Awkward Phrasing

When random thoughts need to be written down in a manner that makes you have to read it more than once to understand what exactly is being said. Also known as poor writing.

8/31/2006

Googling Is Such Sweet Sorrow.

I really screwed the pooch on this one. Yesterday, for the first time ever, someone found my blog via a Google search. I’ve had my site updated on Google for over a month and this is the first time that’s happened. What did this mystery surfer find upon visiting my blog? A pointless, brief post about some study about tall people being smarter than short people. What if Mystery Surfer had been short? I just ruined his/her day. What if Mystery Surfer had been tall? Now I’ve just gone and pissed off the tall segment of my small readership.

That said, even if I had been on my game yesterday, I doubt I would have been able to hook in Mystery Surfer. There just aren’t many topics of discussion that interest me right now. I am working on dueling projects (a pitch and a pilot) and attempting to overcome the claustrophobic, lethargy-inducing experience of work day in and day out. The only thing I could possibly think to write about is Ryan Seacrest.

A better man could rouse to action a fiery bunch of malcontents keen to oust Ryan Seacrest from his morning radio spot and current stature in the zeitgeist. Me? I can only think to start a website called fireryanseacrest.com.

On this site I’d do recaps of segments of his radio show, belittling the self-proclaimed metrosexual for his irrelevance, capriciousness, passive aggression and flat out bitchiness.

This morning, for instance, Mr. Seacrest and the desiccated remains of gossip hound Ellen K discussed a “news item” wherein Kevin Federline guested on CSI the other day. He was approached by a friend of Zombie Ellen who put out her hand to introduce herself to him. One of K-Fed’s handlers told her, “Uh, he’s Kevin Federline. He doesn’t do that.” So, Ryan and Ellen chuckled at the notion that Kevin Federline thinks he’s an elite star who doesn’t need to formally introduce himself. Ryan Seacrest cited Tom Hanks as someone who doesn’t have to introduce himself. David Spade might have to from time to time, though. And then -- here’s the kicker – he said, “Well, there’s one celebrity who might have to introduce himself.” Ellen: “Who’s that?” Ryan: “Brian Dunkelmann. Who’s that guy?” And then slam into commercials.

Who is Brian Dunkelmann and why should we care? Oh, we absolutely should not care at all, but Brian Dunkelmann was the American Idol co-host in its first season. Essentially, Ryan Seacrest won the solo hosting gig by default: Dunkelmann walked away. Now that guy lives in relative obscurity while Ryan Seacrest attains fame and fortune for no other reason than that he showed up for work.

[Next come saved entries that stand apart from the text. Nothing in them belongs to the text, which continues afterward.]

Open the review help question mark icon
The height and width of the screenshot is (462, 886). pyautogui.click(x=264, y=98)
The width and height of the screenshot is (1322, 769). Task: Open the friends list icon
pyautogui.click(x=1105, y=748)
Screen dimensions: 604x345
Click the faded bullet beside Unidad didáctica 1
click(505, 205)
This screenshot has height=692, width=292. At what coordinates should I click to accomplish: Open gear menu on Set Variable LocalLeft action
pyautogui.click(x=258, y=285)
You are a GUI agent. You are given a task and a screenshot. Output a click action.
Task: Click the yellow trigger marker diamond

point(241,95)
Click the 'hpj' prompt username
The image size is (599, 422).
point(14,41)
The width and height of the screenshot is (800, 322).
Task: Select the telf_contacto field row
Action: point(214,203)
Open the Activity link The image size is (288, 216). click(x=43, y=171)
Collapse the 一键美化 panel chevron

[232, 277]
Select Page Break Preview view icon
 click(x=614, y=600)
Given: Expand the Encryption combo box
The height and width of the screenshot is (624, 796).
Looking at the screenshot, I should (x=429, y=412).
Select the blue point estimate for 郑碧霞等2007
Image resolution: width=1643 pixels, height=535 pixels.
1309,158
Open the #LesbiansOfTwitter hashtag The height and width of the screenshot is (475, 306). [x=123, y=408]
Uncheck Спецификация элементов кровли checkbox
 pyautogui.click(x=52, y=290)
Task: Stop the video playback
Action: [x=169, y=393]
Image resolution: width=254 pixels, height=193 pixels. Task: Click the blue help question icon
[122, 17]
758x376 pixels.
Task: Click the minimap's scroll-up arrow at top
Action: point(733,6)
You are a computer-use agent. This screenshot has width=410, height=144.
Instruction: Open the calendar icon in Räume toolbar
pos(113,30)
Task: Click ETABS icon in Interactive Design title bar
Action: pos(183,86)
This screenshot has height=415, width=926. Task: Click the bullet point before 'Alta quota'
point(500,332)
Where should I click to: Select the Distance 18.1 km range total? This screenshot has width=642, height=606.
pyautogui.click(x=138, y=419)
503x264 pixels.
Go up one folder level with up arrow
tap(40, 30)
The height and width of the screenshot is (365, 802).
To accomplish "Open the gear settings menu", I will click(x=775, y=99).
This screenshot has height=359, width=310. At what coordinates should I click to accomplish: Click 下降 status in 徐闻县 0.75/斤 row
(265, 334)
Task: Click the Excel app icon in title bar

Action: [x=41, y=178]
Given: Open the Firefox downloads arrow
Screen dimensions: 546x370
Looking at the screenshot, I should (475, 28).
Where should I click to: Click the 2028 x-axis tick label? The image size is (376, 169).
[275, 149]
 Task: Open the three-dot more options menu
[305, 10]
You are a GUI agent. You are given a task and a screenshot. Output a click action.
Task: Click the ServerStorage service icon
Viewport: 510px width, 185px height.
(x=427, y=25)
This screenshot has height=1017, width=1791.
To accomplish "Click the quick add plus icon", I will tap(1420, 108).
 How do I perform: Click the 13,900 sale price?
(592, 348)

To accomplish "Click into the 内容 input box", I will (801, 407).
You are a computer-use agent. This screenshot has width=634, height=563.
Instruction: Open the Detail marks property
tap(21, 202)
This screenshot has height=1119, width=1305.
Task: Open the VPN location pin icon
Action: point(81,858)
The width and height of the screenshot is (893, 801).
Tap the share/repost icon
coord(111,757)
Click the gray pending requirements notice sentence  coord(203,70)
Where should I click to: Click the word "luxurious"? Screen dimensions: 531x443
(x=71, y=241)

To be clear: Seacrest’s fame doesn’t bother me so much, it’s his cattiness that does. Why would you take a cheap shot at Dunkelmann, Asscrest? Because you can? That’s real classy.

I hate the idea that people who move out to LA turn on KIIS FM and listen to this guy and think this is what LA is like. In truth, Asscrest perfectly reflects trendy, vapid, hollow, feckless, pussy LA people to a T, but that doesn’t mean that I or anyone else must accept this doosh and what he stands for. And what does he stand for? Following the crowd. Going with the flow. Doing what everybody else does. Being hip. Being cool. What’s the new flavor that everyone’s getting at Starbucks? Who are you wearing? Where did you get your ass waxed?

I realize that writing about this yesterday probably would have scared off Mystery Surfer. Still, I feel like I didn’t put my best foot forward. So, if you happen to come to this blog again, Google-Referred Web Surfer, perhaps you will find this rant of a post more to your liking, or at least pique your interest enough to check out past writings. You can read my Snakes on a Plane review. Or you can read about one of my freakishly vivid dreams here, here, here and here.

I doubt I will start fireryanseacrest.com any time soon. If someone else wishes to try it, just remember that I came up with the idea first, and I’ll at least want to be one of the site editors.

Edited to add: A Google search of the phrase "fire ryan seacrest" turned up a whopping 9 results. 9!!!

2 Comments:

At 8/31/2006 6:21 PM, Anonymous Anonymous said...

Initially, I was very excited by your excellent vocabulary in this blog. Then, I discovered that you spelled douche wrong. One word ruined your excellent blog. I suggest you fix it posthaste!

 
At 9/01/2006 11:48 AM, Blogger Murph said...

It's reflexive now. The ESPN Message Boards have a foul language filter and douche is one of the "Don't say" words. The workaround is spelling it "doosh." I make no apologies for my web spelling. ;) Thanks for reading, though!